What the task asks: Please report every line of the records below that contains the word "image". Case counts, so match uppercase and lowercase letters exactly.

Given data:
+++
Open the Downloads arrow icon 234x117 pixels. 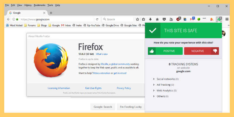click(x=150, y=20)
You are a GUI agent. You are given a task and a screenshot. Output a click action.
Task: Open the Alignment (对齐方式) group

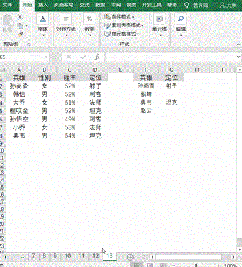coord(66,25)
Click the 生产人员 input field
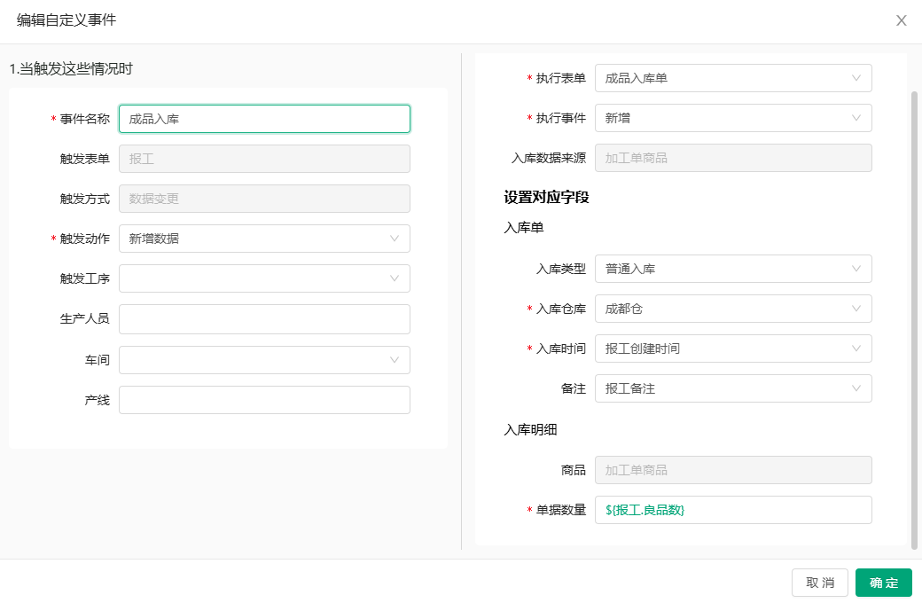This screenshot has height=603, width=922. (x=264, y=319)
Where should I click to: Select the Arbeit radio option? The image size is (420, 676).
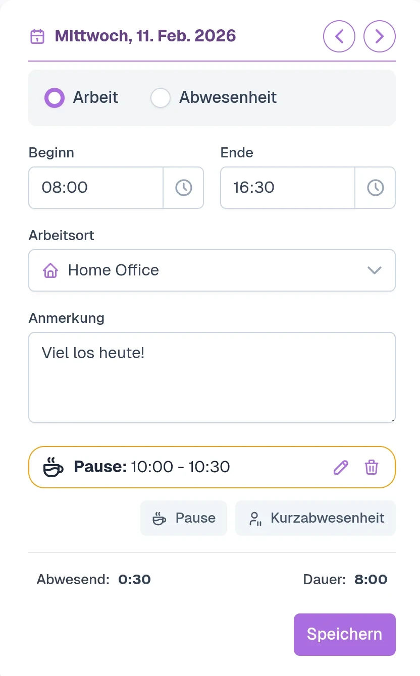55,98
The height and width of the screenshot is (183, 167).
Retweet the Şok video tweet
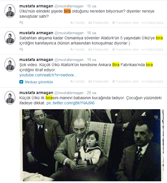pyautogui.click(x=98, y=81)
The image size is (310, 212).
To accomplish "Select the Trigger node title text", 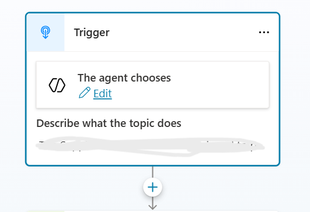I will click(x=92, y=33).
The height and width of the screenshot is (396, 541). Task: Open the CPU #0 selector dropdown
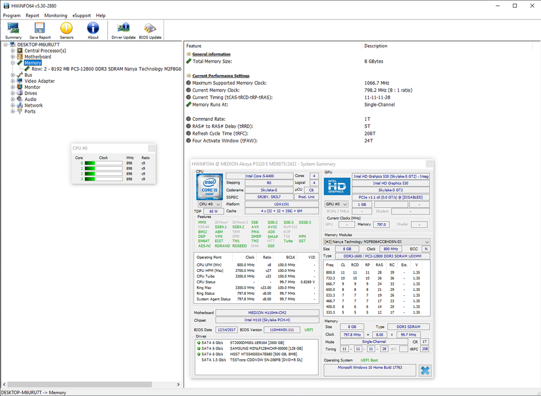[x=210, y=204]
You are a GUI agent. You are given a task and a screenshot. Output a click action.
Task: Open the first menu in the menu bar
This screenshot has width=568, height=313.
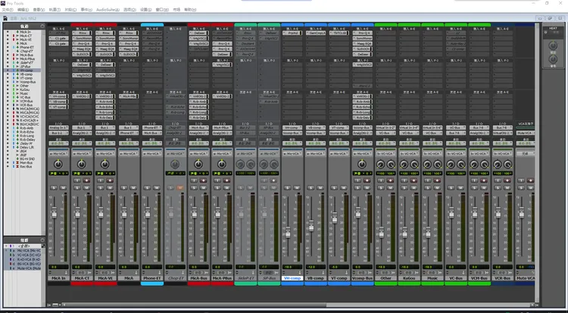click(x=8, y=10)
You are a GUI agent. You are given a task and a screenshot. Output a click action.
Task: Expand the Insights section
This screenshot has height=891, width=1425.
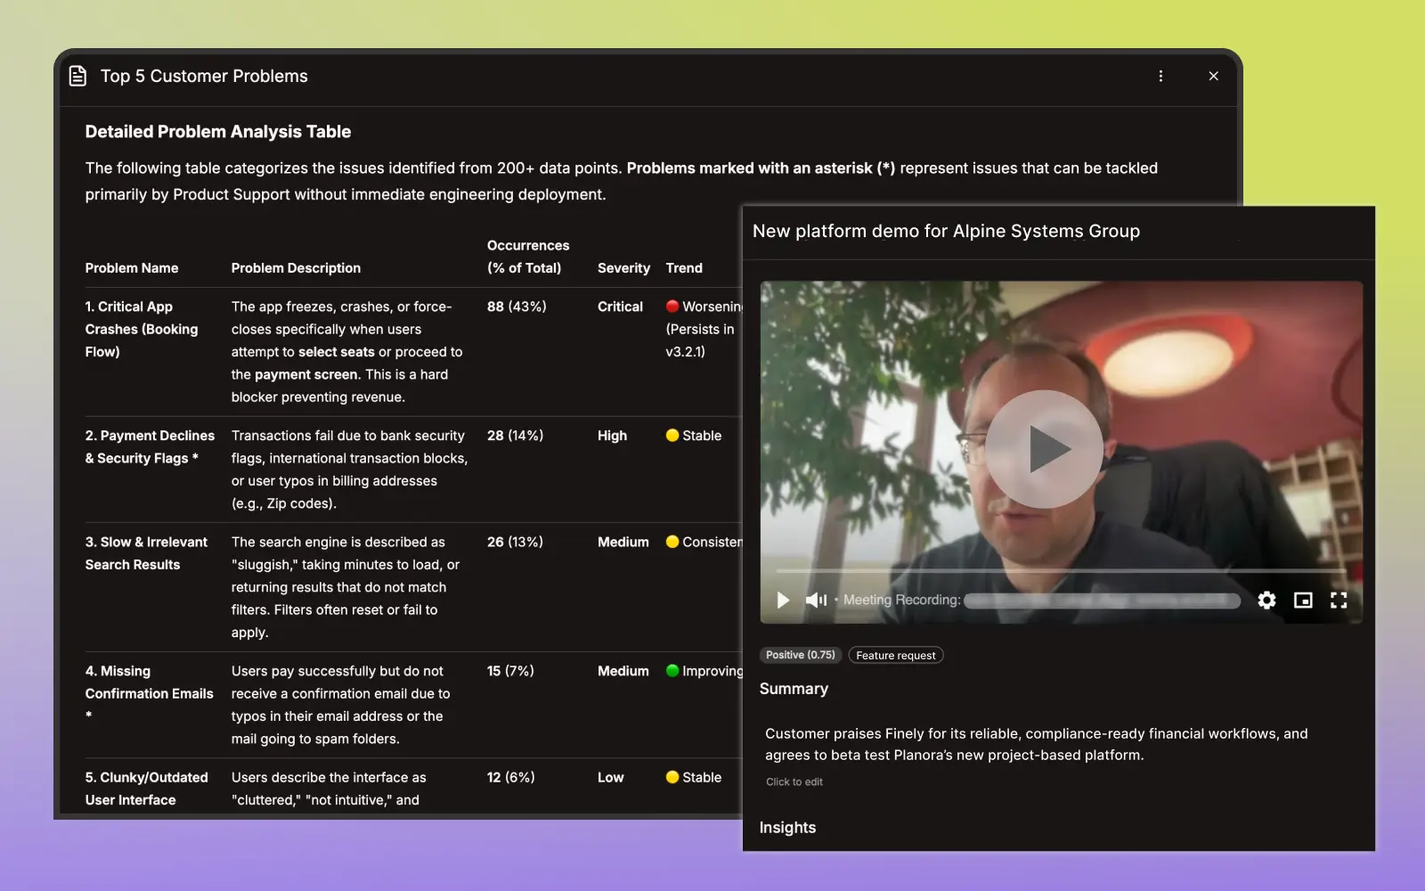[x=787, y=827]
+++
Output for this task:
Where should I click to: Select the Arbeit radio option? The image size is (420, 676).
The image size is (310, 212).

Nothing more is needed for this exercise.